Die Familie hatte im legendären Kefernest gelebt, Keferstraße 10 am Englischen Garten, Treffpunkt von Künstlern und Literaten. Auch Karl Valentin und Liesl Karlstadt waren Teil dieses Kreises. Im Kefernest war Karlstadt, geboren am 12. Dezember als Elisabeth Wellano in der Zieblandstraße in der Maxvorstadt, ein gern gesehener Gast der Familie, oft blieb sie dort über Nacht.

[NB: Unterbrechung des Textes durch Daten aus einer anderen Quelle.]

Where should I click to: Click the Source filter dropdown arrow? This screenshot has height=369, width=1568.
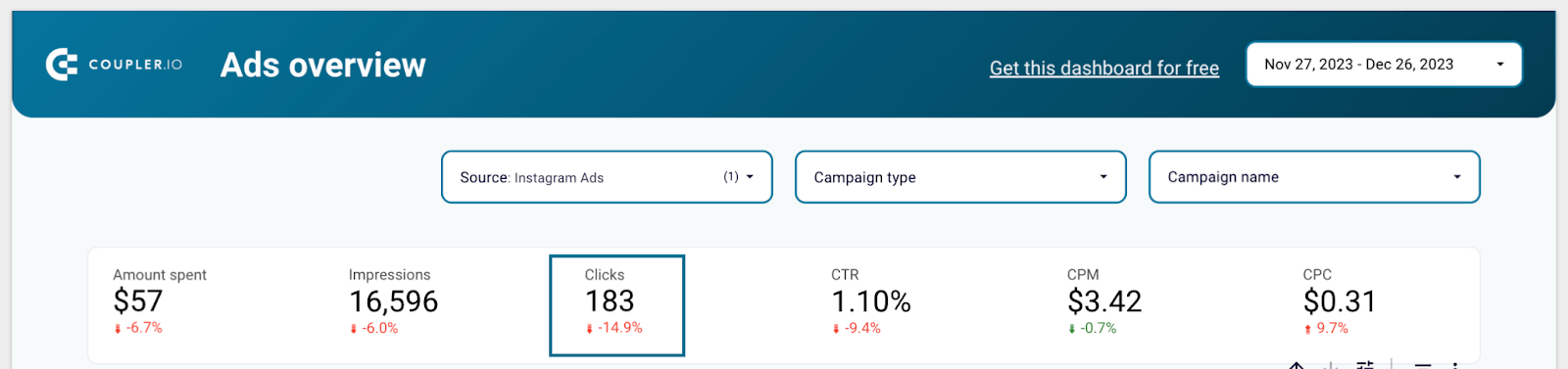(x=750, y=177)
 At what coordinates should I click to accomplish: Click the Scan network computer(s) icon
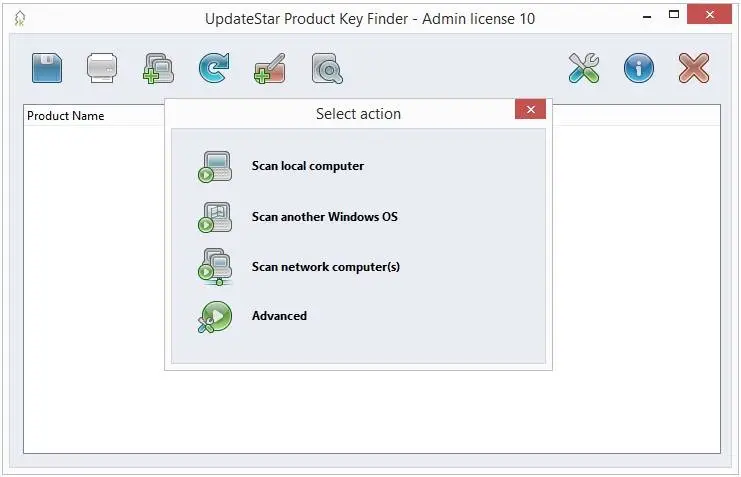pyautogui.click(x=215, y=267)
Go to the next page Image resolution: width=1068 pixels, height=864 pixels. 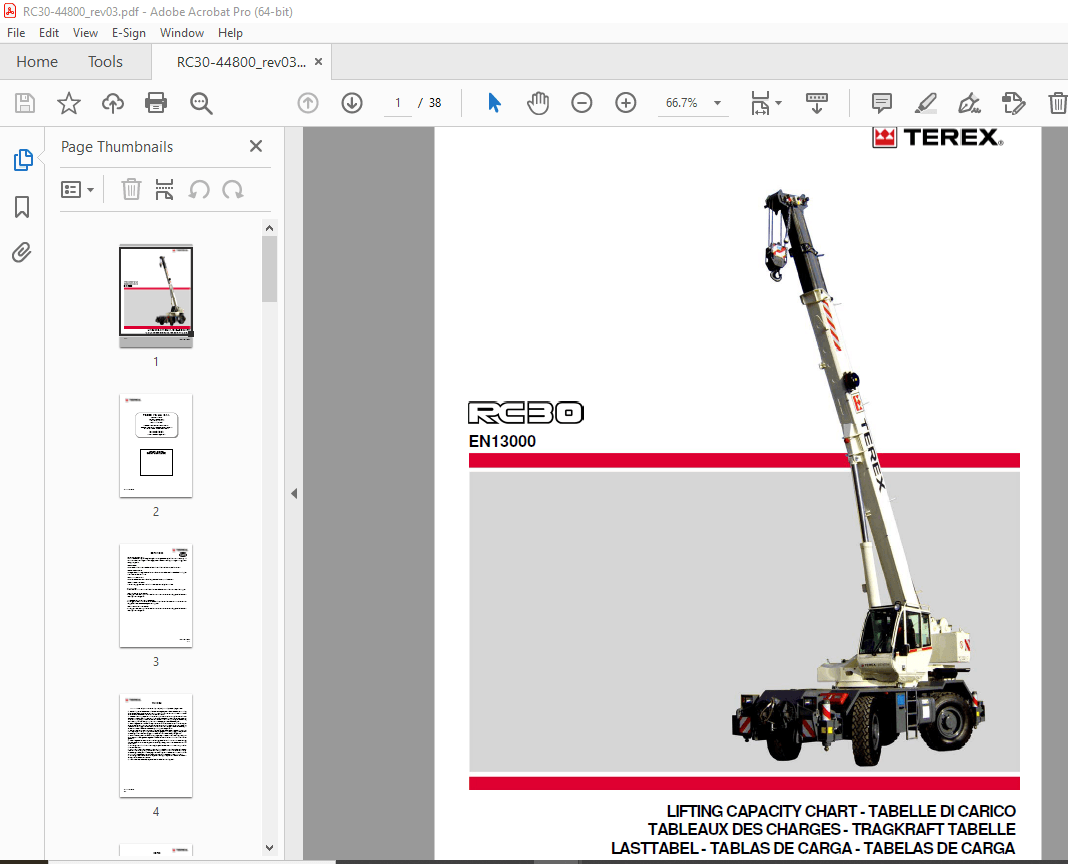coord(351,103)
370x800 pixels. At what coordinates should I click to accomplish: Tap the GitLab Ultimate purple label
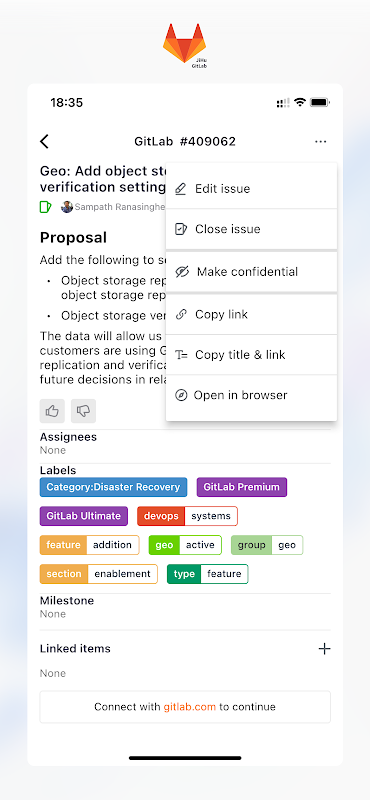[x=84, y=516]
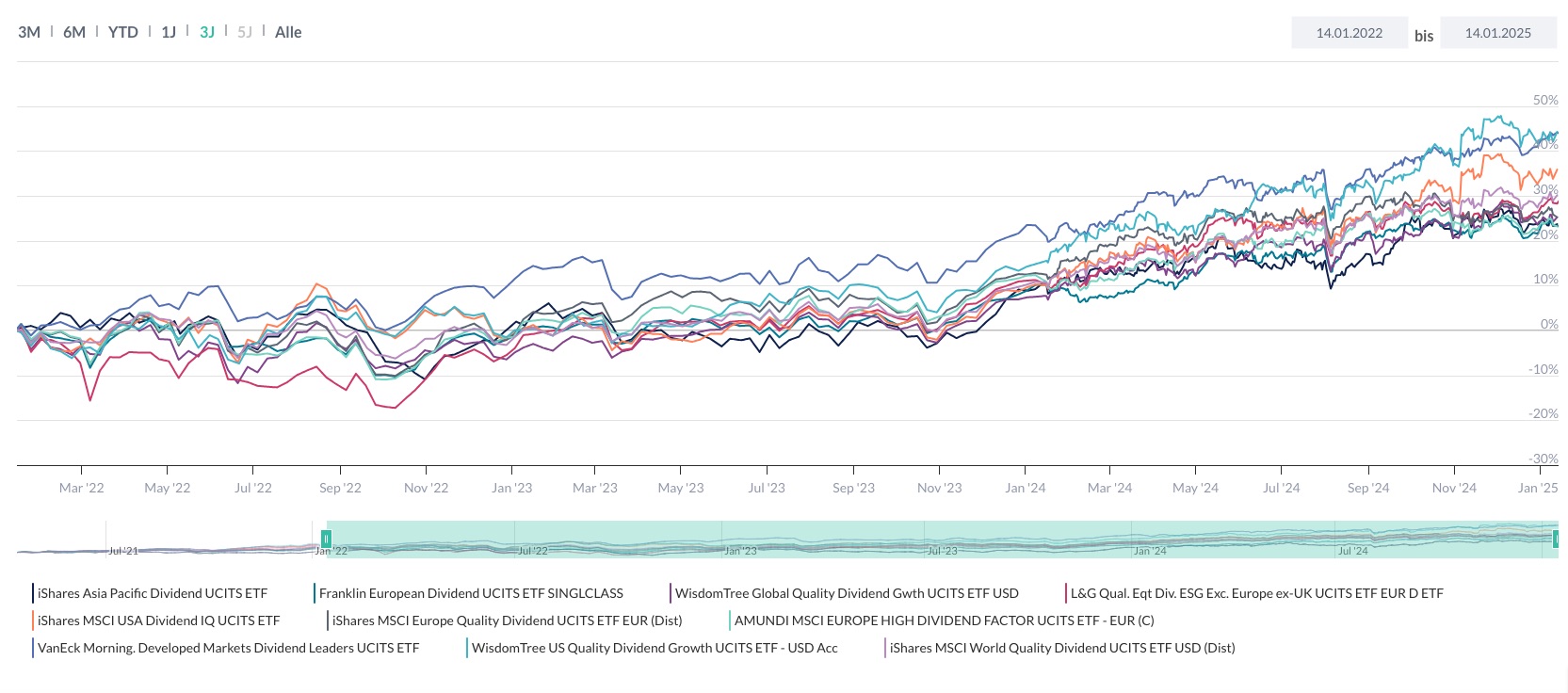Hide the WisdomTree US Quality Dividend Growth line
1568x693 pixels.
(x=655, y=648)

"Liesl Karlstadt war die Seele des Duos Valentin/Karlstadt" schreiben die Autoren in ihrem Buch "Schwere Zeiten": "Darstellerin, Sekretärin, Stückemontiererin, Regisseurin, Maskenbildnerin, Souffleuse, Agentin, Büroange-stellte.

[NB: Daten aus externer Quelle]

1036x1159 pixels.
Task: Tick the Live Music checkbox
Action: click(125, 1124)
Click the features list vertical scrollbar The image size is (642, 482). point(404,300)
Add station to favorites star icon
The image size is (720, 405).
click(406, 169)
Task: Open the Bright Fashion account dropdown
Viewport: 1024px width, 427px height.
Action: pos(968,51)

Aber nicht nur das. Sie war auch Geliebte, Partnerin, Kindermädchen für den »großen Bruder« Karl Valentin, Nervenärztin, einfach alles." Und weiter: "Diese beiden Menschen waren sowohl in ihrer Arbeit wie auch in ihrem Privatleben heillos miteinander verstrickt.

Valentin war das Netz, Liesl Karlstadt der Fisch. Hieraus gab es für sie kein Entkommen. Valentin war besessen von der Angst, sie zu verlieren, privat und beruflich. Jeden Schritt, den sie alleine machte, betrachtete er mit Argwohn. Selbst ihre geliebten Ausflüge ins Gebirge duldete er nicht, es könnte ja etwas passieren. Sie konnte machen, was sie wollte, er war dagegen.

Sein Argument: Ich hab dann so viel Angst, und das kannst du mir nicht antun. Im Mittelpunkt stand immer er mit seiner Angst."

Seine Angst war zugleich seine Macht. Sie musste funktionieren, doch plötzlich funktionierte sie nicht mehr.

Am 6. April 1935 versuchte Liesl Karlstadt sich das Leben zu nehmen. Es folgten schwere Jahre, geprägt von langen Aufenthalten in Kliniken und Rehabilitation, von Gehversuchen und Rückschlägen. Ihre Verzweiflung spiegelt sich in den Briefen aus der Zeit. Valentin konnte sie oft nicht mehr ertragen, aber auch nicht aufgeben.

Nach einem erneuten Zusammenbruch im April 1939 und einer darauffolgenden schweren und langwierigen Erkrankung, begann sie sich von ihm zu lösen. 1941 und 1943 erholte sie sich im Gebirge. Auf Wanderungen freundete sie sich mit Soldaten auf der Ehrwalder Alm an und tat als einziger weiblicher „Mulitreiber“ in Uniform auf der Alm Dienst. In der Gemeinschaft mit den Soldaten und im Einklang mit den geliebten Bergen, erholte sie sich von den Strapazen. Das Kriegsende erlebte sie in München.